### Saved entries
━━━

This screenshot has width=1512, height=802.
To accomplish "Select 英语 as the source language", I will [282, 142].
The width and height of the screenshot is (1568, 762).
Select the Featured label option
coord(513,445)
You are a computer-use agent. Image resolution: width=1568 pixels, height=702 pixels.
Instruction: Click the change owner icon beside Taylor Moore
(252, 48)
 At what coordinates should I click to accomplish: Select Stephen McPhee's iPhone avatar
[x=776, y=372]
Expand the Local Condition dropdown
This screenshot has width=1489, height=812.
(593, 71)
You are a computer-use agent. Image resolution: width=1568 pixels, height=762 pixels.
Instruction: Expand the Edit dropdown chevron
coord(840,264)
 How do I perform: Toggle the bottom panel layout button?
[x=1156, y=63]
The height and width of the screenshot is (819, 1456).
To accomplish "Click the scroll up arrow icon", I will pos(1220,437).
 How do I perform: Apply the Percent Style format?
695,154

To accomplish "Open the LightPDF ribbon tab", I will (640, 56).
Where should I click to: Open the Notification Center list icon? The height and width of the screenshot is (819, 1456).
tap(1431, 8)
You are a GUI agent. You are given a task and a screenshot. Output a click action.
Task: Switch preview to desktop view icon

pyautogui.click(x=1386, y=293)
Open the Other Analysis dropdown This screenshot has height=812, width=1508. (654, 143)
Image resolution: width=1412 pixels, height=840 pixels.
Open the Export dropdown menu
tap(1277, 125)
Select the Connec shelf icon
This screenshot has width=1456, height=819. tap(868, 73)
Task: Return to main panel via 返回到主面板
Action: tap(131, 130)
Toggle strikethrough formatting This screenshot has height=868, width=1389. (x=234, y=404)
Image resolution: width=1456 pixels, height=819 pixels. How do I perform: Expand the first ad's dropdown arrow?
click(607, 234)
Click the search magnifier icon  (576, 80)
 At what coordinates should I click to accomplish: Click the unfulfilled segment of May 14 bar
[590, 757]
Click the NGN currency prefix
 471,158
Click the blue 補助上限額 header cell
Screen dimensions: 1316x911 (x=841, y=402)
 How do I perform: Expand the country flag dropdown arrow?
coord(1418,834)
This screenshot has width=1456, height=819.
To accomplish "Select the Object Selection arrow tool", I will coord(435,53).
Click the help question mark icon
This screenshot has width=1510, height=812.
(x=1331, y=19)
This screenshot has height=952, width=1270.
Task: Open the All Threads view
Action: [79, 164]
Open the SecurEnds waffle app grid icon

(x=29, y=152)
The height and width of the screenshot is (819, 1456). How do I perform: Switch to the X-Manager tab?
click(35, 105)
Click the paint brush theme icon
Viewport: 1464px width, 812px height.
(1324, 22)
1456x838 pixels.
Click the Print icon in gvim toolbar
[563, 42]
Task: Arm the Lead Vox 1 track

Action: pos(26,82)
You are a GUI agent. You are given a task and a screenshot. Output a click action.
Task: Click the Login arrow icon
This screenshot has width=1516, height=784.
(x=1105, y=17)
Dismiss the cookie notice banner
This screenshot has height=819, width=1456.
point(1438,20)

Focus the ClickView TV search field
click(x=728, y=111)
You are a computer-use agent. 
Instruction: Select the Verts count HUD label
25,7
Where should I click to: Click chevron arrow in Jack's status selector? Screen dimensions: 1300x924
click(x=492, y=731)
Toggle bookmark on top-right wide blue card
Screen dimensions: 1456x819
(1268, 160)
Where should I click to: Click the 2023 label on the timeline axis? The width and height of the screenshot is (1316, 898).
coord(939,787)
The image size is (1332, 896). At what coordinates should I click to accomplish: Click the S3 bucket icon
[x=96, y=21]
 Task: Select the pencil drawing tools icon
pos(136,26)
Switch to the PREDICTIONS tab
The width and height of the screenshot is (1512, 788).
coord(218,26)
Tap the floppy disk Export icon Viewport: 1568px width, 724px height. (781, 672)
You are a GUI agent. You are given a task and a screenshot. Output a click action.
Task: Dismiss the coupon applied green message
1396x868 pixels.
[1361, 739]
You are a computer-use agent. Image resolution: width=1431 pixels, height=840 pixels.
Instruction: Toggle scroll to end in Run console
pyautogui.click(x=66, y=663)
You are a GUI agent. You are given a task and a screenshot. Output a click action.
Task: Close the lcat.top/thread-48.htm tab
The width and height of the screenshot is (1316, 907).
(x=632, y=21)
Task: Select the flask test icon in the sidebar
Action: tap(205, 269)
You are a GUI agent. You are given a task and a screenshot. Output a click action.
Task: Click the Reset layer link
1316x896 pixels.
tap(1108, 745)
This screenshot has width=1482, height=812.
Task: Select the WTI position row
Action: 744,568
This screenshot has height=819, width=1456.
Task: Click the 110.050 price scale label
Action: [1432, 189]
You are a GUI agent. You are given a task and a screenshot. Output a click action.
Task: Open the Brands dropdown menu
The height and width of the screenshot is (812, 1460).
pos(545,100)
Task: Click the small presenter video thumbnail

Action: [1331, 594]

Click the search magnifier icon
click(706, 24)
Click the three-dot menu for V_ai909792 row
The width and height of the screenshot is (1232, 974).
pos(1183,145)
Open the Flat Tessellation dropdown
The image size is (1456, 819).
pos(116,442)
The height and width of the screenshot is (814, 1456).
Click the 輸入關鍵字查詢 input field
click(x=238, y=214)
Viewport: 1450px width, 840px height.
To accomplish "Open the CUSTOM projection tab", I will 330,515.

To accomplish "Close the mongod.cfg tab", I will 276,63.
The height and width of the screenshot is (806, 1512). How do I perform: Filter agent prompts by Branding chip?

━━━

### YOUR GOAL
Beginning with the line that has "The height and width of the screenshot is (814, 1456).", set down every line of the entries above through the final one, unchanged.

### EXERCISE RESPONSE
The height and width of the screenshot is (814, 1456).
Click the 輸入關鍵字查詢 input field
click(x=238, y=214)
Viewport: 1450px width, 840px height.
To accomplish "Open the CUSTOM projection tab", I will 330,515.

To accomplish "Close the mongod.cfg tab", I will 276,63.
The height and width of the screenshot is (806, 1512). How do I perform: Filter agent prompts by Branding chip?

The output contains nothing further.